Kommunikationsumgebungen sind primär auf Austausch und Interaktion ausgerichtet. Wissen wird hier häufig beiläufig erworben. Inhalte stammen sowohl von Expert*innen als auch von Laien. Neben überprüfbaren Fakten finden sich persönliche Meinungen, unbeabsichtigte Fehlinformationen und gezielte Desinformation. Das IWM untersucht, wie Menschen Informationen in solchen dynamischen und teilweise „verrauschten“ Umgebungen wahrnehmen, bewerten und weiterverbreiten.
Im Fokus stehen unter anderem:
Die Arbeitsgruppe Wahrnehmung und Handlung untersucht menschliche Wahrnehmungs- und Handlungsprozesse in digitalen Wissensumgebungen. Diese Umgebungen sind oft dynamisch (z.B. Lernvideos), agentisch/sozial (erlauben die Interaktion mit menschlichen und digitalen Akteuren) und verrauscht (enthalten z.B. Falschinformationen und Gegenmeinungen).
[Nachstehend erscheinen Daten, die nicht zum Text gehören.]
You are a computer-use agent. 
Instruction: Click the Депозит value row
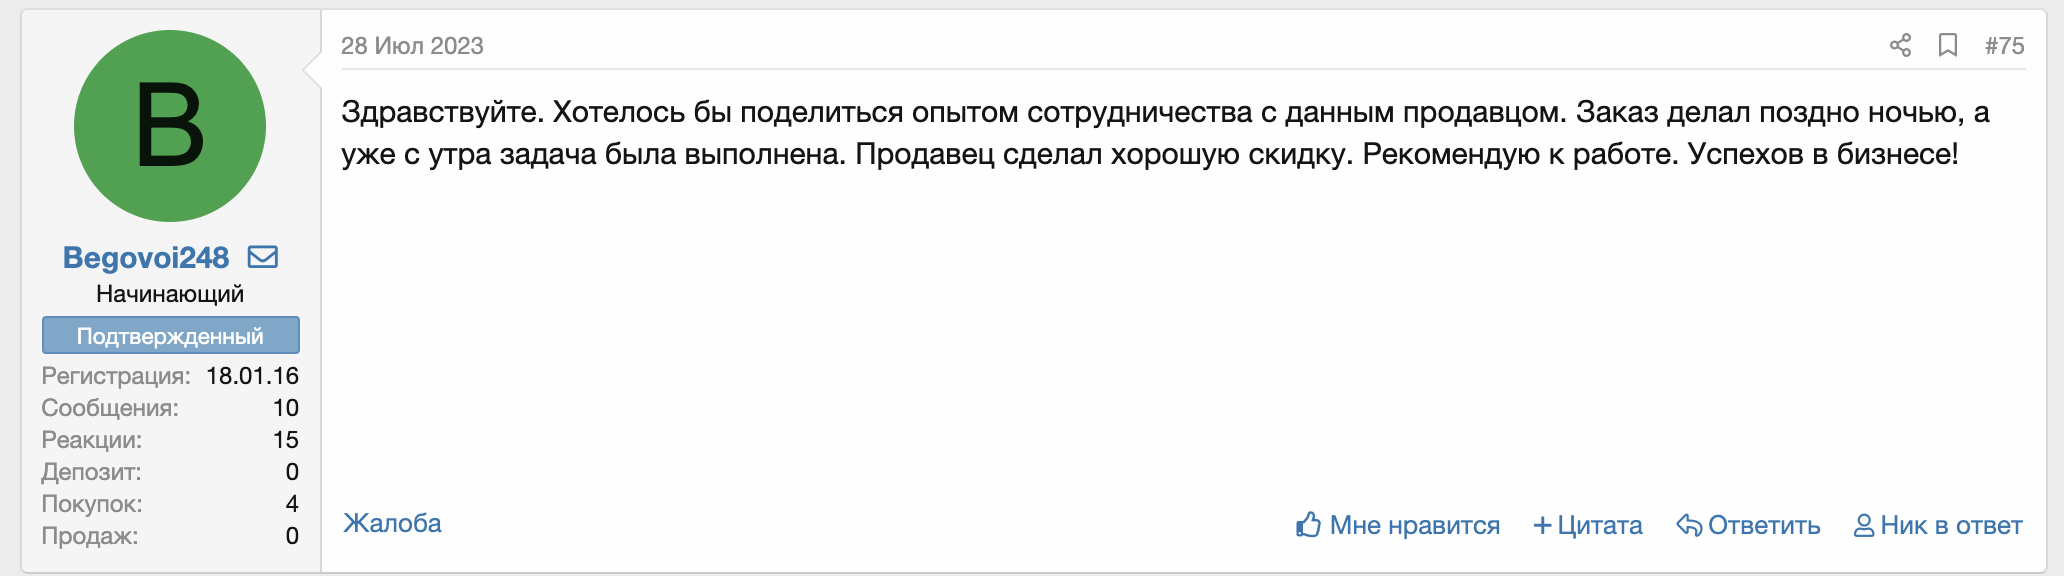pos(170,472)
Die Forschung der Arbeitsgruppe Wissenskonstruktion fokussiert auf mediale Settings, in denen Gruppen von Personen an einem gemeinsamen Wissensartefakt (zum Beispiel einer Wissensplattform) arbeiten. Wissen wird hier in der Regel nicht direkt zwischen Nutzer*innen, sondern über das Artefakt (das heißt die mediale Plattform) und die dort ablaufenden Prozesse ausgetauscht. Dabei entsteht auf individueller und Gruppenebene neues Wissen.
Die Arbeitsgruppe Alltagsmedien untersucht, wie Wissen in alltäglichen Situationen vermittelt wird. Darunter fällt zum einen die Nutzung sozialer Medien, z.B. das Überfliegen von Social Media Feeds, die auch Nachrichten oder beruflich relevante Informationen enthalten oder beim Lernen mit YouTube-Videos. Zum anderen erforscht die Arbeitsgruppe die Mensch-Maschine Kommunikation, spezieller, die Interaktion mit kommunikativer künstlicher Intelligenz (KI).